In 2014, PEPFAR launched its new Dashboard site to provide current funding and results data, as part of an ongoing effort to assure transparency and accountability of the programs’ achievements. You can explore this information on the PEPFAR Dashboards site.
PEPFAR Implementing Agencies
PEPFAR was built by strong interagency coordination between the Office of the Global AIDS Coordinator in the Department of State (S/GAC), the United States Agency for International Development (USAID), the Department of Health and Human Services (HHS), Peace Corps, and the Department of Defense (DoD). USAID and HHS’s Centers for Disease Control and Prevention (CDC) are the primary implementing PEPFAR agencies.
S/GAC – The presidentially-appointed U.S. Global AIDS Coordinator leads the U.S. Government’s international HIV/AIDS efforts. Coordinates the PEPFAR programs and policies among the relevant U.S. agencies. Works with other countries and international organizations to build on HIV/AIDS programs, policies, and funding.
USAID – The U.S. Agency for International Development - Strengthens primary health care systems. Works with governments, NGOs, and the private sector in order to provide training, technical assistance, and commodities. Supports multi-sectoral responses to HIV/AIDS that addresses the widespread impact of the disease outside of the health sector.
CDC – The Centers for Disease Control and Prevention- Strengthens public health systems. Improves quality in health service delivery. Strong focus on surveillance, epidemiology, laboratory science, and health information systems. Provides technical leadership and direct assistance to Ministries of Health. Focus areas are prevention, treatment, care, and health systems.
FDA – The Food and Drug Administration - Ensures quality, life-saving drugs are affordable and available to countries in need. Assists in select countries to build strong regulatory systems.
HRSA – The Health Resources and Services Administration- Builds human and institutional capacity for treatment and care. Assists countries to ensure staff have the right training to provide services that are needed. Supports health worker education through the Medical Education Partnership Initiative (MEPI) and the Nursing Education Partnership Initiative (NEPI).
NIH – The National Institutes of Health- including the Fogarty International Center and the National Institute of Allergy and Infectious Diseases - Supports a comprehensive program of basic, clinical, behavioral and implementation science research. Leads in the area of biomedical research. Builds research capacity and medical education through the Medical Education Partnership Initiative (MEPI).

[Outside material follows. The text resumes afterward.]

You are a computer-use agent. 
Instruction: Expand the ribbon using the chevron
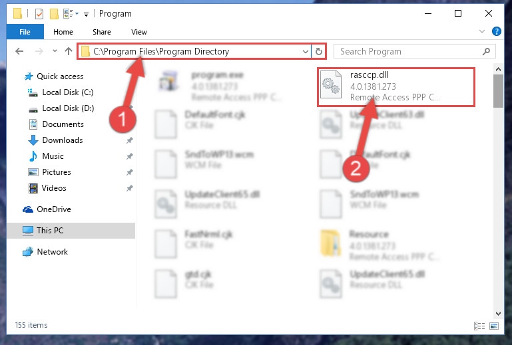pyautogui.click(x=481, y=31)
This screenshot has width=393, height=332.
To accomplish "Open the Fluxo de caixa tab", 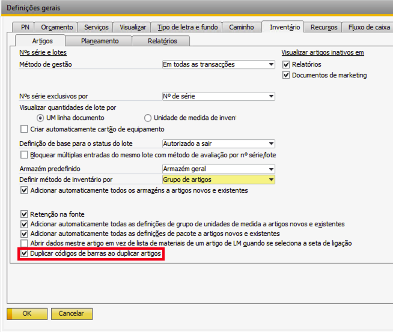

OGA - The Office of Global Affairs (OGA)- is a coordination office for all HHS-related PEPFAR activities, and works to ensure a strong policy and administrative environment for the HHS OpDiv implementation of PEPFAR.
SAMHSA – The Substance Abuse and Mental Health Services Administration - Headquarters and field special experts provide technical assistance on the link between substance abuse and HIV prevention, care and treatment Works with partners to emphasize the use of medication-assisted treatment as an HIV prevention intervention.
Peace Corps – Enhances HIV/AIDS programming and in-country training. Provides targeted support for community-initiated projects. Provides long-term capacity development support to non-governmental, community-based, and faith-based organizations.
DoD – Supports HIV/AIDS prevention, treatment, and care, strategic information, human capacity development, and program and policy development. Provides direct military-to-military assistance.